As far as I know, relics of this kind of system survive only in two places in modern England: Braunton in Devon and Laxton in Nottinghamshire. The rest were gradually broken up between (roughly) the 16th and 19th centuries in a process known as enclosure (or inclosure). This made the old open-field landscapes more like an allotment writ large: you have your patch to yourself, and you do what you like with it.
All of this comes under the general heading of “what every schoolboy used to know”. But I didn’t know it when I was a schoolboy, and I’m guessing that I’m not alone in that respect, so please bear with me if I’ve been teaching you to suck eggs thus far.

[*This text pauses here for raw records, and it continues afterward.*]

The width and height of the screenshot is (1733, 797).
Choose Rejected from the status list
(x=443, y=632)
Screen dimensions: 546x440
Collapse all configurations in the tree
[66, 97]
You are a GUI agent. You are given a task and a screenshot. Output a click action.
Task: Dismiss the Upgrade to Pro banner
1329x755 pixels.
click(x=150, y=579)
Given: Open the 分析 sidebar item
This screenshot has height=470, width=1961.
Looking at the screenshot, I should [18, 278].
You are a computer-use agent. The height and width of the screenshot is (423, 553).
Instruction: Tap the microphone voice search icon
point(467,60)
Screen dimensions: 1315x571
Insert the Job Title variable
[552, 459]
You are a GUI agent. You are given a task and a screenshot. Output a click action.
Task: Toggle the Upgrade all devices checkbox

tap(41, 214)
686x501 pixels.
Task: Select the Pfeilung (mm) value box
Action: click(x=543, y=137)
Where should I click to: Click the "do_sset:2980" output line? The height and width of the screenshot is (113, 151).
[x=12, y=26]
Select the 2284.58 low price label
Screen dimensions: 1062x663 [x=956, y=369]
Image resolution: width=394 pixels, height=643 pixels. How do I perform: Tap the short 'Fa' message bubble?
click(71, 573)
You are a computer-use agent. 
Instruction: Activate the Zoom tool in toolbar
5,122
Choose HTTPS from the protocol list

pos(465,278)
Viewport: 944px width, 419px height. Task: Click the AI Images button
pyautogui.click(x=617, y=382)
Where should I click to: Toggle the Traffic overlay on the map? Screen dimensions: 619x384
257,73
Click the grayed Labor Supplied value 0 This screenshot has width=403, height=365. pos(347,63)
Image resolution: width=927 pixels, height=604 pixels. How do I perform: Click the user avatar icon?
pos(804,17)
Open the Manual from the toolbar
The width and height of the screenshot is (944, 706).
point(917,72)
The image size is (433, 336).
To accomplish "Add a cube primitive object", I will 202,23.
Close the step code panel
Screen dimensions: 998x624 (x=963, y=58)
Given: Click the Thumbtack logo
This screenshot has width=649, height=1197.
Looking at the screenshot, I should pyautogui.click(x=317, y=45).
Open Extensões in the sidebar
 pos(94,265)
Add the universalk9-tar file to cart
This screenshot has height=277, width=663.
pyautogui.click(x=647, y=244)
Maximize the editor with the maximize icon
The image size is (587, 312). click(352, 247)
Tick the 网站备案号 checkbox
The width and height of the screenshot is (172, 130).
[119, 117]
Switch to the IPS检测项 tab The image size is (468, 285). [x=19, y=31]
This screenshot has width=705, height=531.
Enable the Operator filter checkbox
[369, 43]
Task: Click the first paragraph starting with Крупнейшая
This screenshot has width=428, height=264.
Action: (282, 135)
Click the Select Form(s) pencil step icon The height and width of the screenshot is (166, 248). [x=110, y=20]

Enclosure is pretty well documented. But the origins of open field systems predate well-documented history, and so have provided fuel for historians’ debates for over a century (and counting). Estimates for their emergence range from around the 8th century to around the 12th. Estimates for the speed of their development range from a ‘village moment’ – a spurt of collective enthusiasm – to a long-drawn-out process lasting hundreds of years. Suffice it to say that nobody really knows how open field systems came into being, but everybody wants to know. And so, finally coming back to my preamble, I think it’s the near-extinction of open field systems – that very fact that they have been and gone – that makes them such an enduringly fascinating, obsessive topic in landscape history. At some point in the Anglo-Saxon or Norman periods, people made a really radical change to the landscape that lasted for centuries and, despite enclosure, still subtly shapes much of the English countryside today.
Like I say, the debate has been raging for more than a hundred years and, although new perspectives are still emerging, new evidence isn’t. Scholars keep finding ingenious ways of using place-names, charters, old maps and so on, but entirely new kinds of evidence are not forthcoming.
Until perhaps now.
A new project at the Universities of Oxford and Leicester, of which I am privileged to be part, is taking a radically different approach to this topic by studying excavated farmsteads, animal bones, charred grain and pollen deposits. We’re hoping to shed new light on the whole question of when, where, how and why medieval farmed landscapes developed in the distinctive ways that they did. It’s called Feeding Anglo-Saxon England (or “FeedSax” for short) and you can follow our progress at the official blog: http://feedsax.wordpress.com
I hope you enjoy it.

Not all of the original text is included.